Source data:

■ ■ ■ ■

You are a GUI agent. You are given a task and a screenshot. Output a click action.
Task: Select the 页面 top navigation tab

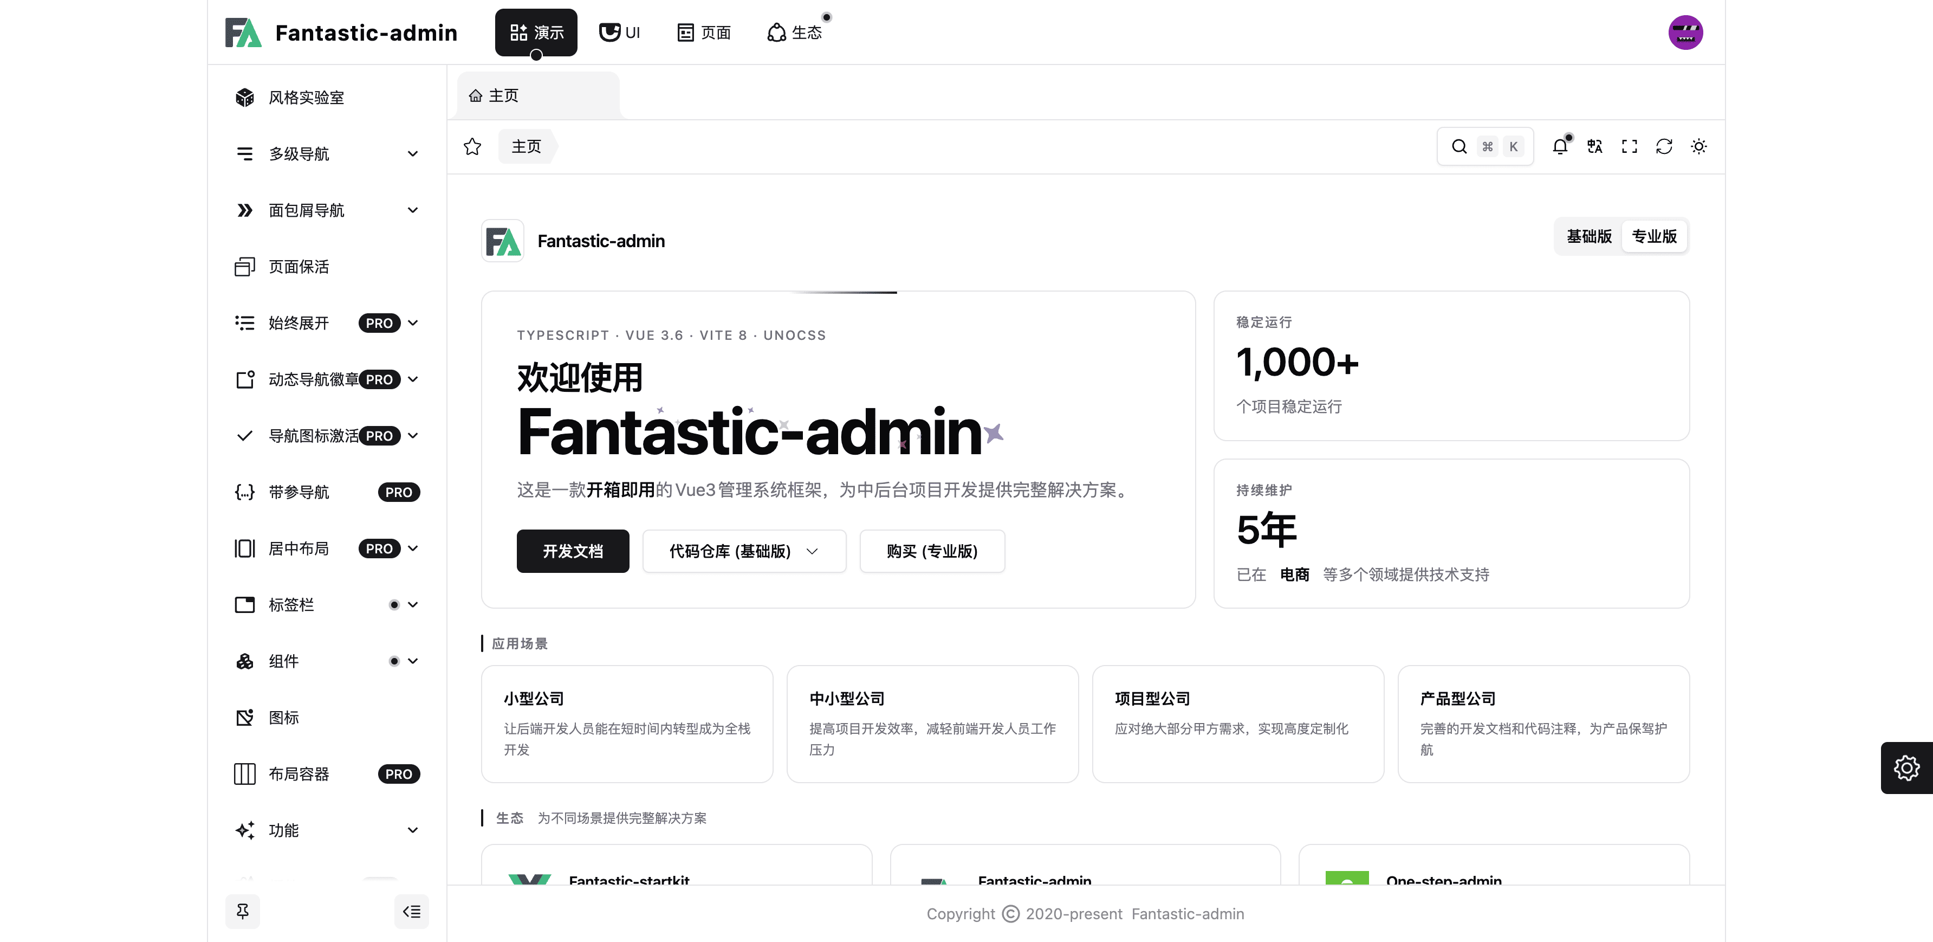pyautogui.click(x=704, y=32)
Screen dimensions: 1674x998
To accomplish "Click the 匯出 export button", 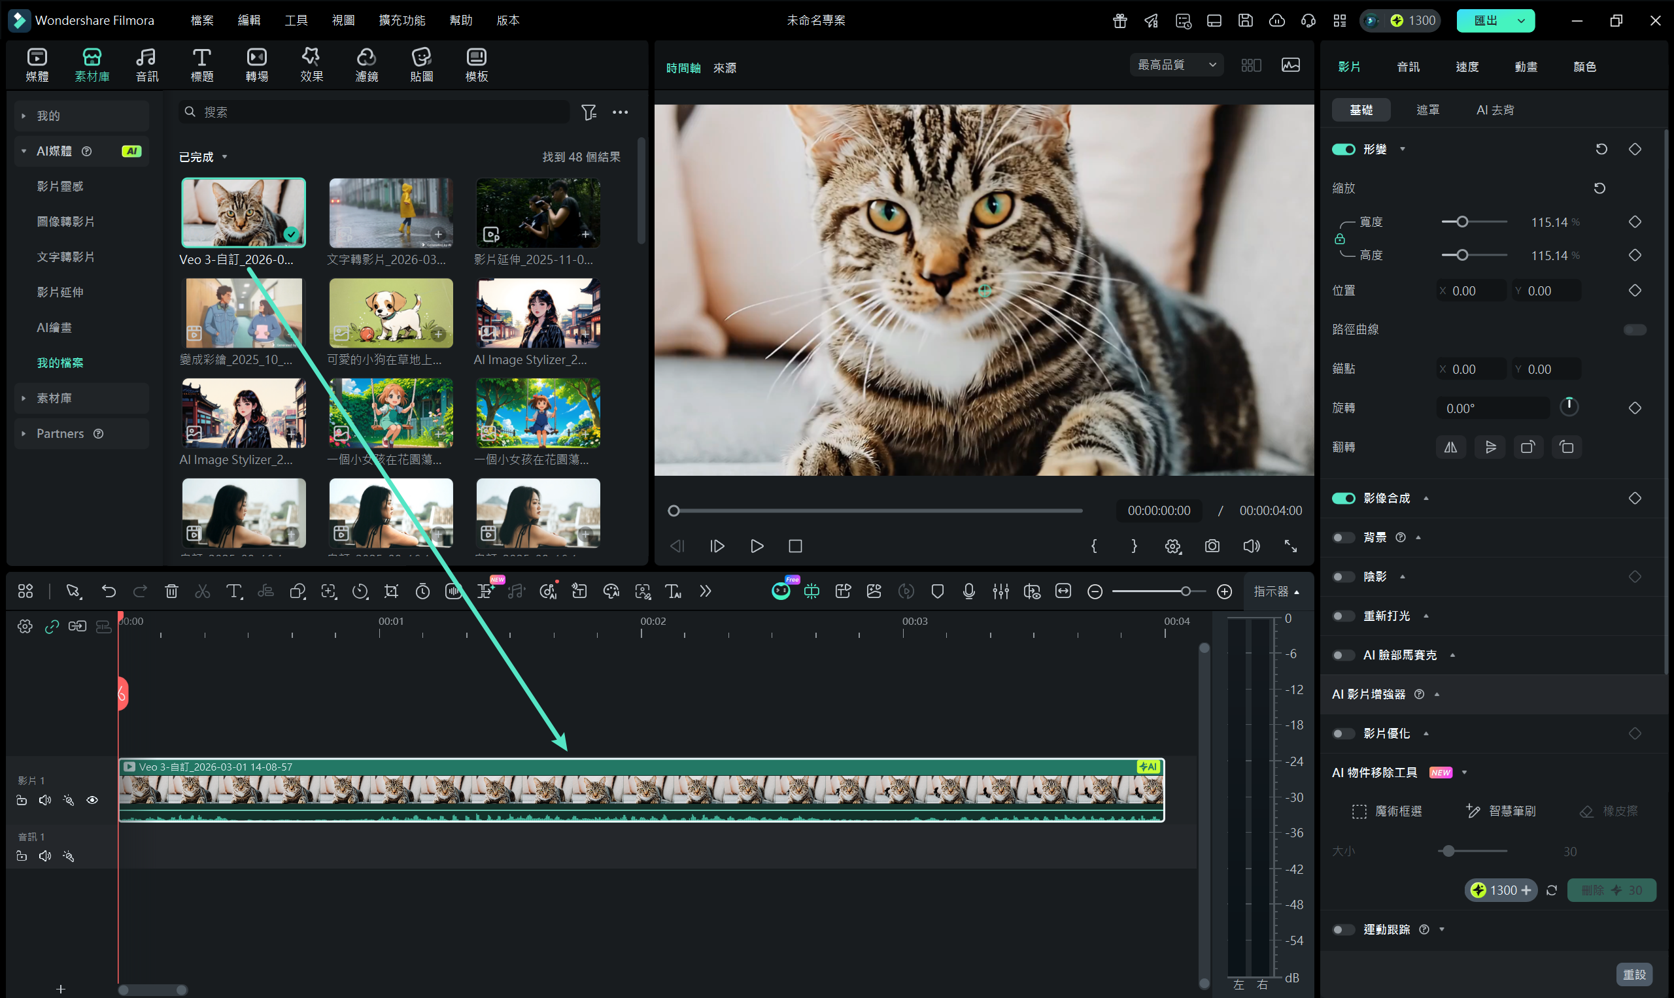I will [x=1486, y=20].
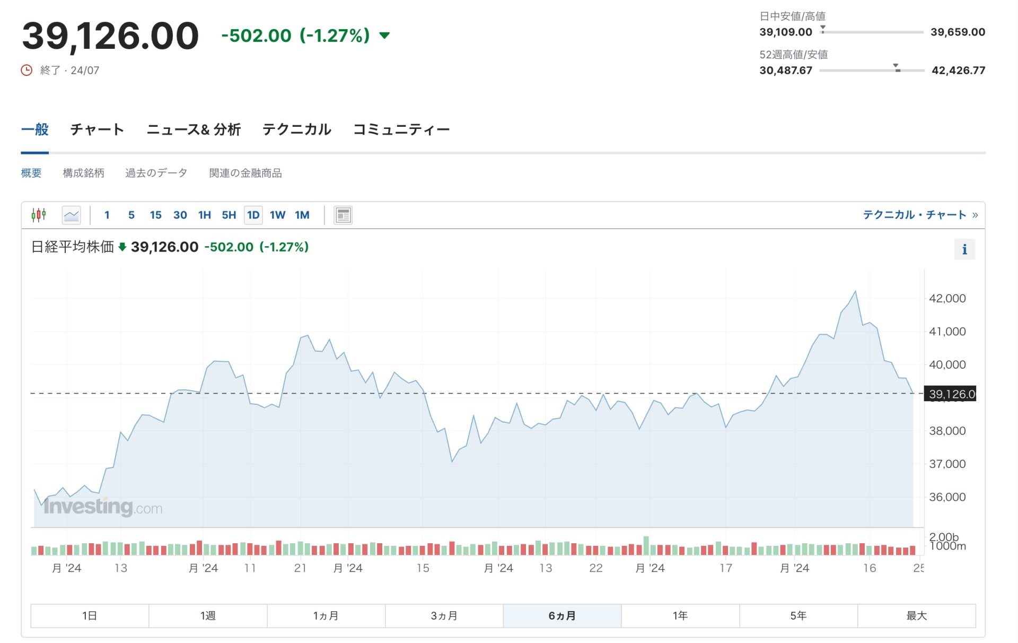The height and width of the screenshot is (643, 1018).
Task: Expand the range to 最大
Action: (916, 615)
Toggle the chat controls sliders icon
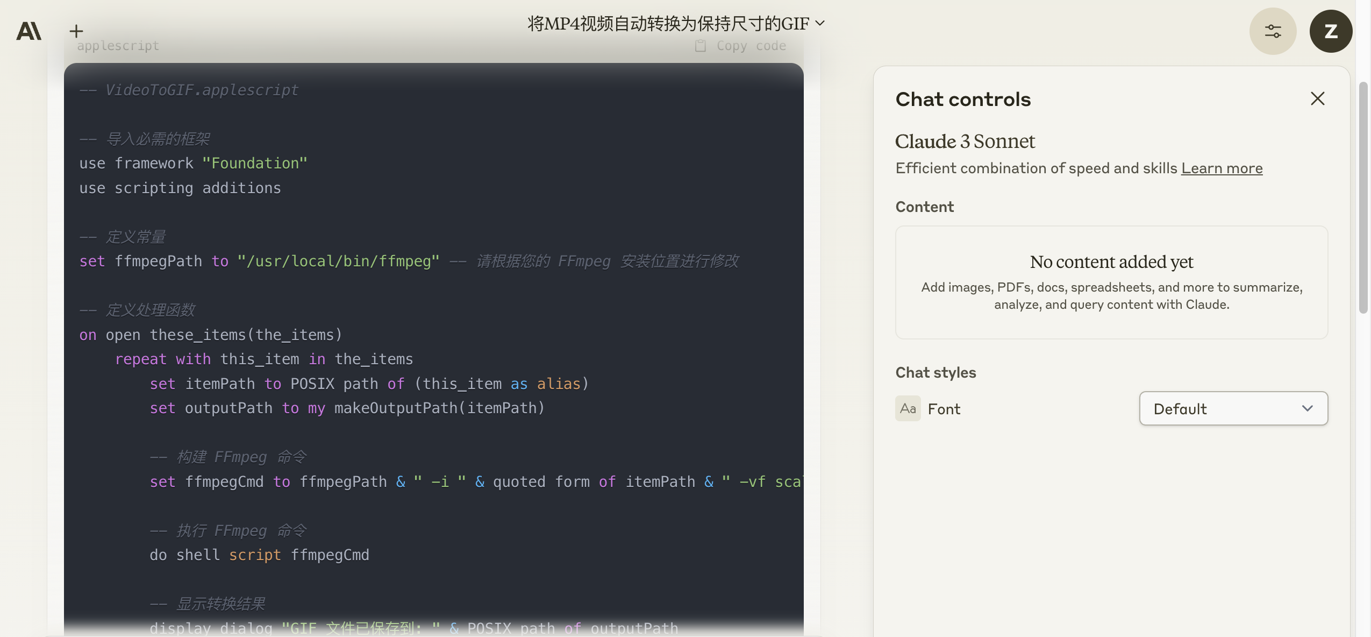1371x637 pixels. (x=1273, y=31)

■ ■ ■ ■

About this task: Nothing but the lines from the first line of the listing above to the line containing "Screen dimensions: 1674x998" should appear in the answer, each one exact and with no pictures.

Result for this exercise:
You are a GUI agent. You are given a task and a screenshot. Output a click action.
Task: Select the 页面 top navigation tab

pyautogui.click(x=704, y=32)
Screen dimensions: 1674x998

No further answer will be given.